Bug#538376: python-debian: debian_bundle parses some multilines fields inconsistantly

2009-07-26 Thread sean finney
hi john,

On Sat, Jul 25, 2009 at 07:38:57PM +0200, John Wright wrote:
  A temporary workaround is to pass use_apt_pkg=False to the
  iter_paragraphs method.  On large files, you'll probably notice a bit of
  a performance hit.  I'll see what we can do to preserve this information
  with apt_pkg.

yes, that seems to make the problem go away.

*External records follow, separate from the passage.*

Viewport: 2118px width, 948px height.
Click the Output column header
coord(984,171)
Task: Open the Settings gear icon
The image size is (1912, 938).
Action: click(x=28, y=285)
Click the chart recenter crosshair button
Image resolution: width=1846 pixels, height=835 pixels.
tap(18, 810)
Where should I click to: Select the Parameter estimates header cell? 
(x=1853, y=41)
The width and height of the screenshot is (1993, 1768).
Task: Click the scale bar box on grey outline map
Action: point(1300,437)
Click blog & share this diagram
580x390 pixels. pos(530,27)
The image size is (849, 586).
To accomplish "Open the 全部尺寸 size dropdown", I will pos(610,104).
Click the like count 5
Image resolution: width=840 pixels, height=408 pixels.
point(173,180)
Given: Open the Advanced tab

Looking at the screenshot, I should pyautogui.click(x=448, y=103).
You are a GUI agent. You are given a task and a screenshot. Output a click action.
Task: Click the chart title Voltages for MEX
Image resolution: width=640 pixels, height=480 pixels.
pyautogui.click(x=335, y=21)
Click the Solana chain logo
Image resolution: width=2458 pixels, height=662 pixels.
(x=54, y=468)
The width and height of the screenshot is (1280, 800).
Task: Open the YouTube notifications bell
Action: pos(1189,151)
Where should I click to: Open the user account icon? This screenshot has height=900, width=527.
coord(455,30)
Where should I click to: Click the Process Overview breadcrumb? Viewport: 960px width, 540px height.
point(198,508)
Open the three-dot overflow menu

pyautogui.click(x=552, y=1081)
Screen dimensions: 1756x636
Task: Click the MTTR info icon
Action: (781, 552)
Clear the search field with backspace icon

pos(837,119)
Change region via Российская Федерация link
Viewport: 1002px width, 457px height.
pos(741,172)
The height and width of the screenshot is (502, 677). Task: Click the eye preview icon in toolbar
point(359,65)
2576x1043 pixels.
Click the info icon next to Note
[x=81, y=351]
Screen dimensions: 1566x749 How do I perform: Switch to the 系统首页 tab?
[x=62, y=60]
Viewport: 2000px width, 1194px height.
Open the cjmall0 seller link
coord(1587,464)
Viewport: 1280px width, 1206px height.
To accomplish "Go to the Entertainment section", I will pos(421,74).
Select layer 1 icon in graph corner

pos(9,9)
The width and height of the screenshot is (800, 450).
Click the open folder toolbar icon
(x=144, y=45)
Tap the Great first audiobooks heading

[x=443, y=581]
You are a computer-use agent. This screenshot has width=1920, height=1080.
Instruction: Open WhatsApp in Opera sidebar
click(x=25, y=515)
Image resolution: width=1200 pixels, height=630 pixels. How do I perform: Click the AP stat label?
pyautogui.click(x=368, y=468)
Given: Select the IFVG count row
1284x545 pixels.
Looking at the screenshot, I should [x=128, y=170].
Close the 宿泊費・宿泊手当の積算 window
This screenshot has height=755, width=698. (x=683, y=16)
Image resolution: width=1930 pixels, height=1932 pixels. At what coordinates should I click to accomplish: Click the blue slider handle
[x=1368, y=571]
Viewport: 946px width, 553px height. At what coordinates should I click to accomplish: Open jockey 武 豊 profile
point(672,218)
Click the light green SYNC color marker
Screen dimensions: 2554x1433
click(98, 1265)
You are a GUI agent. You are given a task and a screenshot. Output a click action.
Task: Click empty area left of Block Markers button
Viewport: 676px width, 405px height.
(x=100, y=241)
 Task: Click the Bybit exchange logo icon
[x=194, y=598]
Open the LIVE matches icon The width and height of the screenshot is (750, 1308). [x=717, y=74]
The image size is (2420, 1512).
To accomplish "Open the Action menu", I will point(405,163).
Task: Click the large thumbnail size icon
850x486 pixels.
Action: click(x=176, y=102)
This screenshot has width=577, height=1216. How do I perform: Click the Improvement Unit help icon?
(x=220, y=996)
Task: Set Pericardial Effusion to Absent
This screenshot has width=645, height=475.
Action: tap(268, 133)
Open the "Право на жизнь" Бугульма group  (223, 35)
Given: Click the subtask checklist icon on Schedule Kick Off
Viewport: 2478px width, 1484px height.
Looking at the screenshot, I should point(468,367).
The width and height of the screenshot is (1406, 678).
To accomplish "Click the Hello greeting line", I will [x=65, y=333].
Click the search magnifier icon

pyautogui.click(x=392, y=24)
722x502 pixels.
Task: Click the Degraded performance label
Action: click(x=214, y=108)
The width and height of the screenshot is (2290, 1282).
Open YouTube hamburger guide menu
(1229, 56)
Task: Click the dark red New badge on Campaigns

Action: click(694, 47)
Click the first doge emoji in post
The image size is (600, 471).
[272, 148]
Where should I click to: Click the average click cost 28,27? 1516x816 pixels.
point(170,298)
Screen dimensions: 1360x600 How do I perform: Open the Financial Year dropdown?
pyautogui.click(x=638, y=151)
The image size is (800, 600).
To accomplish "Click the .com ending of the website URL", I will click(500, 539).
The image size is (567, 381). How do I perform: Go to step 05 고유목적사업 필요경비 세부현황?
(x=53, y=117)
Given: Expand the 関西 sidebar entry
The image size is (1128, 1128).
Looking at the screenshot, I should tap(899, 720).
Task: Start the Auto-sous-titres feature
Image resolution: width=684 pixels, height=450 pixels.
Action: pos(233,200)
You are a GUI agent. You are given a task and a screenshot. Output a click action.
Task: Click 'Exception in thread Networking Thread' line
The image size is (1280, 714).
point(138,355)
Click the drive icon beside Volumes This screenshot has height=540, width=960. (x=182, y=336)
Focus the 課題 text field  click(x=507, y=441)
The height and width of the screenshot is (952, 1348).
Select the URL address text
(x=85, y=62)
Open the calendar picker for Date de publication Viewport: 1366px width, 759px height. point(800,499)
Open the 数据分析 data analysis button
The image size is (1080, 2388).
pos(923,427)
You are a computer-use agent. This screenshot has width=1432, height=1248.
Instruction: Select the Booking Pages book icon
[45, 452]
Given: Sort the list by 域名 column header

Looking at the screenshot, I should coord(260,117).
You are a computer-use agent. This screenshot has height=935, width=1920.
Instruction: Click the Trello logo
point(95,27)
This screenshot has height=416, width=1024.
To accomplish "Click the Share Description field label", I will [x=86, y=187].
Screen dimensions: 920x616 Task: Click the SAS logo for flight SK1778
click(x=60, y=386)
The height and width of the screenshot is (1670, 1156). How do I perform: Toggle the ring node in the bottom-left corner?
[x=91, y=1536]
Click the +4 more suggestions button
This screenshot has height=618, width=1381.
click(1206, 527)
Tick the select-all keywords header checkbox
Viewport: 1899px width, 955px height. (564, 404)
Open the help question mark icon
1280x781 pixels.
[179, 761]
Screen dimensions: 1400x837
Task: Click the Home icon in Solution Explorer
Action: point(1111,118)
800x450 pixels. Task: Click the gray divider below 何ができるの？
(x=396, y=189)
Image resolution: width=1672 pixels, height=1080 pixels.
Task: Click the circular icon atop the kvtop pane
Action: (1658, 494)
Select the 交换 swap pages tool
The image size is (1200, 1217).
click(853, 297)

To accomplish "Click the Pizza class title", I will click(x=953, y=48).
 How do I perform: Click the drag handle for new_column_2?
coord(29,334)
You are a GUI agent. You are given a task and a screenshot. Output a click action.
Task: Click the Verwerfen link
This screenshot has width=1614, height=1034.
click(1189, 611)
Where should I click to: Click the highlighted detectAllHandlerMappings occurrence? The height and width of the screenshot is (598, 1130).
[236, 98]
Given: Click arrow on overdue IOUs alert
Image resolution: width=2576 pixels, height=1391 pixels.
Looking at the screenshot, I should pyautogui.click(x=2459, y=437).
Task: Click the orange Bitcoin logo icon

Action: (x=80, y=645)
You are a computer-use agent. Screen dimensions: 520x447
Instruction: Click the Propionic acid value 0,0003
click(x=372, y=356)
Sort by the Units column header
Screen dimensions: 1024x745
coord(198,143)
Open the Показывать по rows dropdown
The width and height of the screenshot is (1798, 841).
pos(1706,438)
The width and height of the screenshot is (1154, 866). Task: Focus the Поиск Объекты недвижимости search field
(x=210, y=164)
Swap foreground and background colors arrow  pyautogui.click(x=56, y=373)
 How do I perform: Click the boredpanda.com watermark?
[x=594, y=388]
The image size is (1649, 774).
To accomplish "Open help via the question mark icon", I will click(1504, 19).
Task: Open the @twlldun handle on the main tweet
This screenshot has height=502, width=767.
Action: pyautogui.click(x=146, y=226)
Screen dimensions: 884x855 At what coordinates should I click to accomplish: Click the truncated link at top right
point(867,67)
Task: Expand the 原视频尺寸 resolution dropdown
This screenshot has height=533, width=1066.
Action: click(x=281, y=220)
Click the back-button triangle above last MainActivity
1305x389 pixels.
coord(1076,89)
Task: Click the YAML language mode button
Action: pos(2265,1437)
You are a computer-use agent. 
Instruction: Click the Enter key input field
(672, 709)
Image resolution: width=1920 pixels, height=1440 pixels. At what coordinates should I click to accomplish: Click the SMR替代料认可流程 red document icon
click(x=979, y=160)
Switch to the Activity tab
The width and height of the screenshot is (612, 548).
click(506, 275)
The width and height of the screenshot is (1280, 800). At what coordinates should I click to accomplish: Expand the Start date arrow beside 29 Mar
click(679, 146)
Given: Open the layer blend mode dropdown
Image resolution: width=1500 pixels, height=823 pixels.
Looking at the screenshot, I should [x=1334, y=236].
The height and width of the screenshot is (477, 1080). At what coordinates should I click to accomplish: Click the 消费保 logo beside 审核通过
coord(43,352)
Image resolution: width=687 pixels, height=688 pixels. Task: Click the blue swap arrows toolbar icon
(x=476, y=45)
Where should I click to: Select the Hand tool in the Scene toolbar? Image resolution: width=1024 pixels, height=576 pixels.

 I'm actually inclined to turn off using apt_pkg by default.  It's
 definitely faster, typically by a factor between 2 and 2.5, but we keep
 running into weird corner cases with the way apt_pkg parses things.

for me anyway, speed is not a huge concern as the code path occurs during
a behind-the-scenes cronjob.  i guess in an ideal world apt_pkg would
correctly parse the file and it'd be a non-issue, but barring that i'd
throw my vote in for the slower but correct implementation as well... if
only because i don't want to have to support two different versions of
deb822.Sources in my code (production is running on lenny, development
on squeeze/sid).


sean

-- 


signature.asc
Description: Digital signature


Bug#538376: python-debian: debian_bundle parses some multilines fields inconsistantly

2009-07-26 Thread Stefano Zacchiroli
On Sat, Jul 25, 2009 at 07:38:57PM +0200, John Wright wrote:
 I'm actually inclined to turn off using apt_pkg by default.  It's
 definitely faster, typically by a factor between 2 and 2.5, but we
 keep running into weird corner cases with the way apt_pkg parses
 things.
snip
 Clearly, using shared storage (which basically just means using
 apt_pkg's parser.Section directly) is blazingly fast compared to
 without.  But this is aready not the default, since it has the
 confusing side-effect of making the object returned by each
 iteration (each of which has a different id) actually share the same
 data.
 
 Is anybody strongly opposed to making iter_paragraphs not use
 apt_pkg by default?  I'm still trying to figure out a way to salvage
 the output from apt_pkg in this case, but I'm not having much luck.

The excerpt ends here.